# [Selected extract]
The Association of Greater Manchester Authorities (AGMA) is the local government association for Greater Manchester, a metropolitan county in North West England. It was established in 1986 as a voluntary organisation to represent the ten district councils of Greater Manchester after the Greater Manchester County Council was abolished. AGMA develops policy, lobbies government and others, and runs a range of services designed to make strategic and tangible advances in the standard of living across Greater Manchester. Its Policy and Research Unit is based in Wigan,

The Local Government Act 1985, which abolished the metropolitan county councils of England, delegated the powers of the Greater Manchester County Council to the ten bottom-tier metropolitan district councils but also recognised that some functions—such as public transport, fire and rescue, police, and waste disposal—required co-ordination at a strategic, metropolitan level. In this capacity, AGMA directs the strategic public and social services of Greater Manchester on behalf of the boroughs, such as the Greater Manchester County Record Office, which exhibits elements of the local history of Greater Manchester.

The Executive Board of AGMA is composed of representatives from Greater Manchester's ten metropolitan boroughs, and the Greater Manchester Integrated Transport Authority, the Greater Manchester Police Authority, the Greater Manchester Fire and Civil Defence Authority and the Greater Manchester Waste Disposal Authority, who are all members by subscription. The local authorities of Blackpool, Blackburn with Darwen, Cheshire East and Warrington are associate members with representation at AGMA debates and meetings, but are excluded from voting processes.

AGMA makes representations on behalf of Greater Manchester to the government of the United Kingdom, the North West Development Agency, the European Union, business and other bodies, lobbying for investment and funding. AGMA actively pursued a formal and statutory government structure for Greater Manchester throughout the 2000s and made a successful bid to the UK's central government to constitute Greater Manchester as a Statutory City Region. Although not abolished, AGMA was effectively superseded by the Greater Manchester Combined Authority, the first authority of its kind in the United Kingdom, on 1 April 2011.

History

Background
The Association of Greater Manchester Authorities (AGMA) was established in 1986 following the Local Government Act 1985, which abolished the Greater Manchester County Council. It has operated as a voluntary association representing the collective interests of the local authorities within Greater Manchester and as a joint committee with responsibilities for a number of residual functions previously performed by the Greater Manchester County Council (such as public transport and waste management control). Section 48 of the Local Government Act 1985 provided AGMA and the Greater Manchester County Records Office any functions its constituent councils delegated to it.

# [Material shown]
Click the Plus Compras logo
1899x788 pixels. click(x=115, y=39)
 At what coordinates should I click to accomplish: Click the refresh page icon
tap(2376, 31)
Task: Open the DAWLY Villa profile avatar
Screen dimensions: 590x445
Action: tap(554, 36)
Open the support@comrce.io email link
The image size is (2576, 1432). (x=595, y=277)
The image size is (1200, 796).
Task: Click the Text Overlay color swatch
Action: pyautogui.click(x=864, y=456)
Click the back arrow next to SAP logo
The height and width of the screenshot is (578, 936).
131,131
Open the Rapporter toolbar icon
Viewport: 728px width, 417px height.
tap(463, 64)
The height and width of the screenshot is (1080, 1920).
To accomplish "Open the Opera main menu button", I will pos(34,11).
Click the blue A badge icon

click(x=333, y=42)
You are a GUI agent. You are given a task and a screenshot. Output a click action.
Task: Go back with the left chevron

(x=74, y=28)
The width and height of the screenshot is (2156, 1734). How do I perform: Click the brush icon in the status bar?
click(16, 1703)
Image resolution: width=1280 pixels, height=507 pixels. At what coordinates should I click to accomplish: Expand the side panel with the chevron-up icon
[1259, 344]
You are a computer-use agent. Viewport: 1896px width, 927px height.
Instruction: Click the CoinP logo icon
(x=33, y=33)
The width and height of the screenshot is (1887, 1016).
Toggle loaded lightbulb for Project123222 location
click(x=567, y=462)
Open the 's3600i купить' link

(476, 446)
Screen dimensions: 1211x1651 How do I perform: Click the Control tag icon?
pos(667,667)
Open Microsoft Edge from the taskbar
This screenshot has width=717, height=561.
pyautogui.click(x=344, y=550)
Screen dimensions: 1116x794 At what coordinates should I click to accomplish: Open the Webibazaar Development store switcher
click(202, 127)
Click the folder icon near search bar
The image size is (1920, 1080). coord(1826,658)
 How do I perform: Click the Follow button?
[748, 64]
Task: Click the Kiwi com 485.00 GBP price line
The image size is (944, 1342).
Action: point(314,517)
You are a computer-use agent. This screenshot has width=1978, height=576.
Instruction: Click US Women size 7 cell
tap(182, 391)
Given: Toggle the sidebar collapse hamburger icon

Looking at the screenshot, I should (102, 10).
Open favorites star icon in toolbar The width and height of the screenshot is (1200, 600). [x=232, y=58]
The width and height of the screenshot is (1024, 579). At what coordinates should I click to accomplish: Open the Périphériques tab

# [Exercise directions]
Extend the article on the Association of Greater Manchester Authorities with a few more sentences that pick up after its final line.

# [Result]
Functions and constitution

AGMA has been operating as a joint committee of the 10 Greater Manchester local authorities since its creation in 1986. Under its constitution (passed in 2008), the Executive Board of AGMA coordinates economic development, housing, planning, and together with the relevant statutory bodies, transport policies for Greater Manchester with a supporting structure of seven commissions. However, although the Executive Board has the power to establish the strategic commission, it is not a body corporate, and it has no formal functions in its own right. Those it has to depend on delegations from, or agreements by, its constituent local authorities.

The AGMA Executive meets monthly to deal with strategic issues that impact Greater Manchester. AGMA also provides some joint services across Greater Manchester via AGMA Units and is developing policies and strategic initiatives, including its Greater Manchester Strategy.

As at January 2010, six commissions are in operation, being:

Commission for the New Economy;
Environment;
Improvement & Efficiency;
Health;
Planning & Housing; and
Public Protection.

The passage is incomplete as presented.